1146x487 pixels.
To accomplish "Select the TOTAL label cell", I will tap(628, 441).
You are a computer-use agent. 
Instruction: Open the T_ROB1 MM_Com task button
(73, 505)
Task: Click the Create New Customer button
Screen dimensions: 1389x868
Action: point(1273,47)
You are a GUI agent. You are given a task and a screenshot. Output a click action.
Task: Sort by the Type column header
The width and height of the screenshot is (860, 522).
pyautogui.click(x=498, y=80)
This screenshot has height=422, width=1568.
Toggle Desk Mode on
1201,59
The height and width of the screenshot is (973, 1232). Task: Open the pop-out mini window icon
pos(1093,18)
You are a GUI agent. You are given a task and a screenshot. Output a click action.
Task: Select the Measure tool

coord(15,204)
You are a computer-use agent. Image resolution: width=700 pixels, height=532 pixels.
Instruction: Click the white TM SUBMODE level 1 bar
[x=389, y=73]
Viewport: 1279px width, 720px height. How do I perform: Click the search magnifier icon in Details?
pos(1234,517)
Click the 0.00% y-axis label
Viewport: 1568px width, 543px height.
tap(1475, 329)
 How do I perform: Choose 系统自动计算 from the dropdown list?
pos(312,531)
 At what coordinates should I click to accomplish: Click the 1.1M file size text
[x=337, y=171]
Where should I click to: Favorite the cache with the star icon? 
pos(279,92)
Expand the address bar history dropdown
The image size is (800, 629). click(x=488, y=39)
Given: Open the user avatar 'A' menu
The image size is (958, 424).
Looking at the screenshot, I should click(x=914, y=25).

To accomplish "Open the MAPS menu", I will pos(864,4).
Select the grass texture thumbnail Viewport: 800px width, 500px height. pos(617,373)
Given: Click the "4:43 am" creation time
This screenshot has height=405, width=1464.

### TASK DESCRIPTION:
Determine the number of lines in the listing that contain the word "agent", and respond with nothing but that number.

### REPLY:
4